__ЧТО СДЕЛАТЬ__: Продолжите приведенное ниже интервью о научном атеизме, начав сразу после его последней фразы.

__ФРАГМЕНТ ИСТОЧНИКА__:
========================================

Марианна Шахнович известна в первую очередь как специалист по истории античной философии — прежде всего Эпикура и эпикурейства. Смежная сфера ее интересов — атеистическая мысль разных эпох. Не так давно Марианна Михайловна в соавторстве с Екатериной Александровной Терюковой выпустила книгу, посвященную «научному атеизму» — весьма специфическому явлению советской академической среды. Подробно об этом феномене Марианну Шахнович попросил рассказать для читателей «Горького» Филипп Никитин.

Все мы начиная с 24 февраля 2022 года оказались перед лицом наступающего варварства, насилия и лжи. В этой ситуации чрезвычайно важно сохранить хотя бы остатки культуры и поддержать ценности гуманизма — в том числе ради будущего России. Поэтому редакция «Горького» продолжит говорить о книгах, напоминая нашим читателям, что в мире остается место мысли и вымыслу.

Марианна Шахнович, Екатерина Терюкова. Научный атеизм: от науки к утопии. СПб.: ГМИР, 2023. Содержание

— Введение книги начинается с вашей личной истории. Истории, в которой вас учили научному атеизму и в которой вы его преподавали. Начну с биографической составляющей и я. Расскажите, когда и как у вас возник интерес к изучению религии? Уверен, что не обошлось без влияния ваших отца и матери.

— Полагаю, что это не называется влиянием. Скорее атмосфера, воздух, которым дышишь. Мы жили в одной комнате в коммунальной квартире, и, хотя мой уголок был отгорожен шкафом, я всегда могла слышать, о чем говорят родители или их друзья, которые приходили часто. Разговоры на профессиональные темы велись постоянно, нередко они вращались вокруг Музея истории религии. Отец, проработав там тридцать лет, ушел, когда музей был исключен из системы Академии наук, но мама продолжала там служить, и для них, а потом и для меня музей был очень важной частью жизни в целом, стержнем, на который нанизываются все остальные элементы. От обсуждения музейных новостей и проблем переходили к обсуждению планов или чего-то прочитанного.

В этом не было ничего особенного: обычные вечерние разговоры, которые ведутся членами семьи, имеющими общие интересы, но где понедельник всегда начинается в субботу, так как научная работа не знает выходных. Когда я выросла, на мои вопросы отец всегда отвечал довольно скупо, обычно советуя какую-то книгу или статью, но если к нему приходили аспиранты, то он вел с ними долгие беседы, отвечал очень подробно, а я ловила каждое слово.

========================================

__ФРАГМЕНТ НАБОРА ДАННЫХ__:
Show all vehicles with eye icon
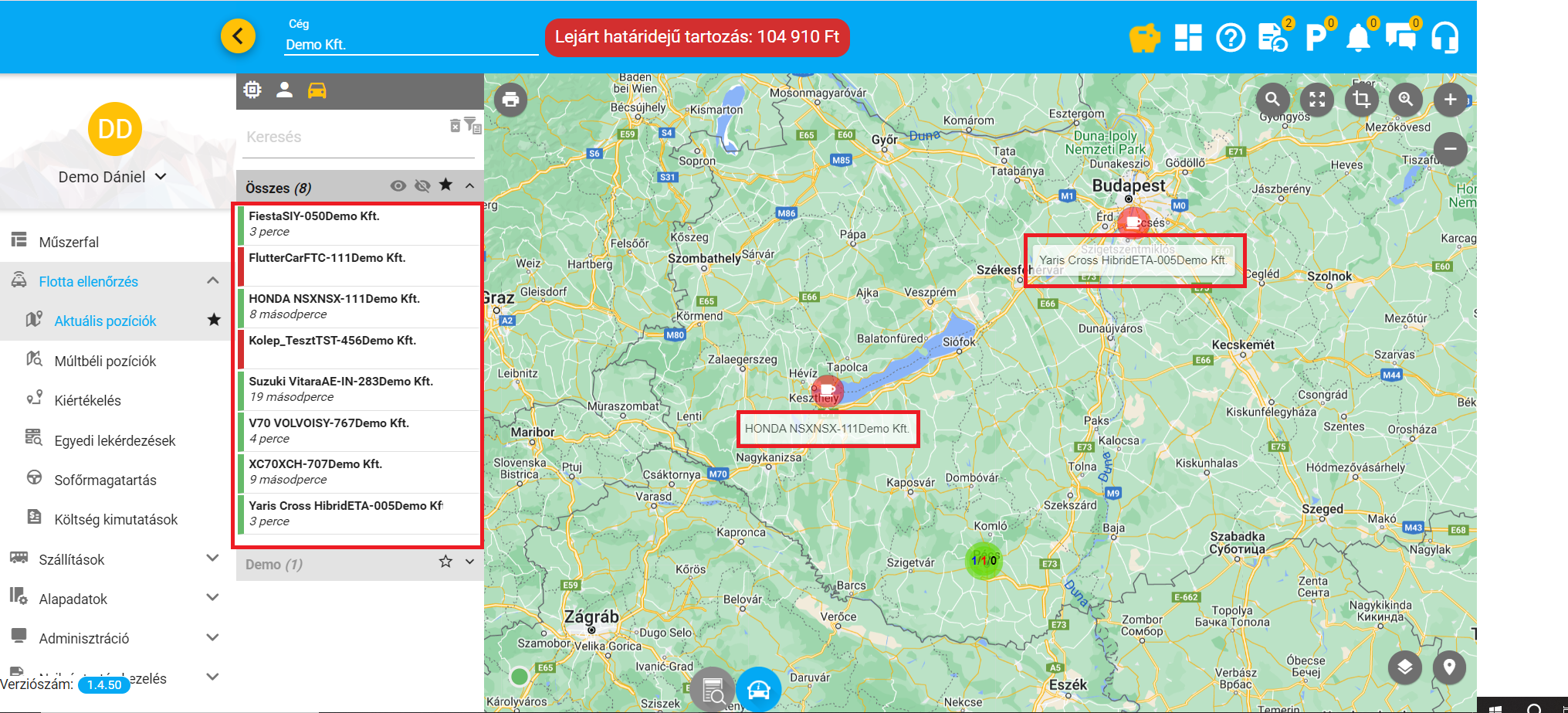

========================================

__ОТВЕТ НА ЗАДАНИЕ__:
— Думаю, в современном российском обществе в целом имеется представление об атеизме. Чего нельзя сказать о научном атеизме. Расскажите, пожалуйста, вкратце об этом идеологическом конструкте.

— Большинство из тех, кто слышал о термине «научный атеизм», считают его синонимом марксистского атеизма, но в трудах Маркса, Энгельса и даже Ленина такое понятие отсутствует. Научный атеизм — порождение периода «эпохи строительства коммунизма», сыгравшее свою роль и ушедшее в небытие вместе с той идеологией, в рамках которой он был создан.

Выражение «научный атеизм», достаточно случайно появившееся в 1946 году, постепенно превратилось в концептуальную категорию идеологического дискурса и укрепилось в нем в качестве принципиально значимого термина в 1954 году в постановлении ЦК КПСС «О крупных недостатках в научно-атеистической пропаганде и мерах ее улучшения». С начала 1960-х важнейшую роль в инструментальном использовании понятия «научный атеизм» сыграл секретарь ЦК Леонид Ильичев, возглавлявший Идеологическую комиссию ЦК КПСС, которая на волне новой антирелигиозной кампании инициировала разработку практических рекомендаций в области так называемого научно-атеистического воспитания населения.

Этим занялась группа философов Московского государственного университета и специально созданного Института научного атеизма Академии общественных наук при ЦК КПСС. В результате к концу 1960-х была сконструирована «теория научного атеизма», претендовавшая на самостоятельное существование в качестве отдельной философской дисциплины со своим объектом исследования и своими специфическими методами.

— Научный атеизм практически не упоминается в текстах современных богословов, философов и историков общественной мысли. Этот концепт чаще всего присутствует в работах, посвященных государственно-конфессиональным отношениям в СССР и антирелигиозной политике в Советском Союзе. Как так вышло?

— «Научный атеизм» исчез вместе Советским Союзом. Советская идеология перестала существовать, и ее концепты вышли из употребления. Этим «научный атеизм» отличается от понятия «атеизм», имеющего вполне определенное философское содержание. Советским партийным идеологам и обществоведам ради решения конъюнктурных политических задач пришлось отказаться от понимания атеизма как «голого отрицания» и «негативного признания бога», свойственного в том числе и основоположникам марксизма.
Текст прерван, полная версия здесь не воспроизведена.